Overall, I remain sceptical as you do. There is definitely a massive bullshit-bubble, and it's not clear yet where it ends. I keep it out of production code for now, but will keep experimenting on the side with an "it's just code completion" approach, which I think might be viable.

[–] squaresinger@lemmy.world 2 points 3 hours ago

Yours is pretty much the best-case scenario for AI:

  • Super small project, maybe a few dozen lines at most
  • Greenfield: no dependencies, no old code, nothing to consider apart from the problem at hand
  • Disposable: once the job is done you discard it and won't need to maintain it
  • Someone most likely already did the same thing or did something very similar and the LLM can draw on that, modify it slightly and serve it as innovation
  • It's a subject where you are good enough that you can verify what the LLM spits out, but where you'd have to spend hours and hours to read into how to do it

For that kind of stuff it's totally OK to use an LLM. It's like googleing, finding a ready-made solution on Stackexchange, running that once and discarding it, just in a more modern wrapping.
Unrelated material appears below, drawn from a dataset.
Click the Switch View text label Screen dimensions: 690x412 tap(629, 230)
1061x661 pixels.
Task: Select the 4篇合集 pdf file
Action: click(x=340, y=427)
I've done something similar too.

But for real work on real projects, LLM is more often than not a time waster and not a productivity gain.

[–] 0x0@lemmy.zip 3 points 6 hours ago (1 children)

It makes a mistake about 10 - 20 %

Anecdotally, Copilot does the reverse for me.

[–] corsicanguppy@lemmy.ca 2 points 4 hours ago

Copilot leads me on flights of fanciful code that is absolutely not possible, and the joy turns to tragedy when I find out it lied insidiously about a particular niche function the entire time.